It was the best of times, it was the worst, least liquid of times ...
but wait, there is to be even LESS over next several weeks!!
With apologies TO Charles Dickens, I couldn’t let this quote from THE (once again) #1 rated bond strategist on all of Global Wall Street slip by without acknowledging …
We would be remiss in a discussion of the price action leading into CPI without acknowledging the current liquidity profile in the Treasury market. There has been an increasing amount of chatter on UST liquidity and a degrading backdrop that is intuitively flowing through to more dramatic swings in prices. Bloomberg’s proxy of US government securities (GVLQUSD Index) has climbed to levels not seen since the height of the dash for cash that defined the early days of the pandemic. Excluding that episode, one needs to look back to 2018 to see a similarly illiquid time in Treasuries. This is all coming at a time when the Fed is committed to pull back from – and potentially poised to decelerate – its bond buying.
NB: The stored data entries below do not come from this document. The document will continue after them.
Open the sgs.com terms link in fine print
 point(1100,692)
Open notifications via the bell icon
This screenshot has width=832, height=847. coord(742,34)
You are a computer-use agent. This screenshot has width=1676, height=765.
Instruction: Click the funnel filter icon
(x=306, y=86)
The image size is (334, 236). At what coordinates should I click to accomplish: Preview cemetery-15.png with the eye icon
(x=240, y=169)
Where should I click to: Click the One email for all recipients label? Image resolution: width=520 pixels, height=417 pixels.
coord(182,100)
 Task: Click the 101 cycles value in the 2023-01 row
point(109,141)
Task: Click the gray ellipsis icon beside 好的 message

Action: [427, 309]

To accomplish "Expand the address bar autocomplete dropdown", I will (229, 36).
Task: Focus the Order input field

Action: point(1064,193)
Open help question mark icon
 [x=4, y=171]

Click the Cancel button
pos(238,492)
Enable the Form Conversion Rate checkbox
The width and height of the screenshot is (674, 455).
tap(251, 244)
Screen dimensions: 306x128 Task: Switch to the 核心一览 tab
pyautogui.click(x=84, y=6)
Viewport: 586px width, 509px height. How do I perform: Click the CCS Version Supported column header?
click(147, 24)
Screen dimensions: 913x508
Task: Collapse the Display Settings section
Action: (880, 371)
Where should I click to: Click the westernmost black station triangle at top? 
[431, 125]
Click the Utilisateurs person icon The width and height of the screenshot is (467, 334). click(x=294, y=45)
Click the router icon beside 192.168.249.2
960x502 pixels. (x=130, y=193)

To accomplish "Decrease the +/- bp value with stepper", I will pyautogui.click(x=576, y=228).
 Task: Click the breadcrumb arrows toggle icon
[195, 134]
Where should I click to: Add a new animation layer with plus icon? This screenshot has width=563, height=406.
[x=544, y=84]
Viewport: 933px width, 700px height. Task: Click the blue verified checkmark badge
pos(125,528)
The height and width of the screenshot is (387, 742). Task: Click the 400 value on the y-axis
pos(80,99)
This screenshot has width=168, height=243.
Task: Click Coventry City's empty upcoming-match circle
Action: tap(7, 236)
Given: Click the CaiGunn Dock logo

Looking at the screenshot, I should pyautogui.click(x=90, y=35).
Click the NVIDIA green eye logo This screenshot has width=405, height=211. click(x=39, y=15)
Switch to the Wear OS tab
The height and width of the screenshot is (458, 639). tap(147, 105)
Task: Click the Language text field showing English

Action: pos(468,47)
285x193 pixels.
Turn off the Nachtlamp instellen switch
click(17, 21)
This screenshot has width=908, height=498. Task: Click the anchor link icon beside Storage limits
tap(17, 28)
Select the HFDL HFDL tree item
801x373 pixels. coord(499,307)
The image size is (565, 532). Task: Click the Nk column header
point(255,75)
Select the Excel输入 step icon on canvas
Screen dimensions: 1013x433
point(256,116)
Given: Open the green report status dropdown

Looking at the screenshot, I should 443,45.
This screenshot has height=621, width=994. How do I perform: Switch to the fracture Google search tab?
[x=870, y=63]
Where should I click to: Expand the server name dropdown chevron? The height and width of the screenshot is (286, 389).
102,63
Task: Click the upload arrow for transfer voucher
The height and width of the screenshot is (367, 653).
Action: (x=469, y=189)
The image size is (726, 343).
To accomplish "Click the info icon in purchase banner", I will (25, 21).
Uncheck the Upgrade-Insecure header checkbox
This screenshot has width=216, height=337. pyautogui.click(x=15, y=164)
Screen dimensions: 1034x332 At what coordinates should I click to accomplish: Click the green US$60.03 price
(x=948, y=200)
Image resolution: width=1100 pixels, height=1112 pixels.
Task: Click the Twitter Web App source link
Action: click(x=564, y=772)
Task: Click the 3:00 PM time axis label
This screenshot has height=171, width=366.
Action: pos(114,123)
The mid-December to mid-January outright size of QE is already slated to drop to $60 bn, and in the event Powell opts to accelerate that decline, it is certainly conceivable that the liquidity benefit of the central bank’s bond buying will not persist beyond the first quarter. As the final four trading weeks of the year get underway, a period that was already going to be defined by thinner liquidity now has the added implications of tapering with which to contend.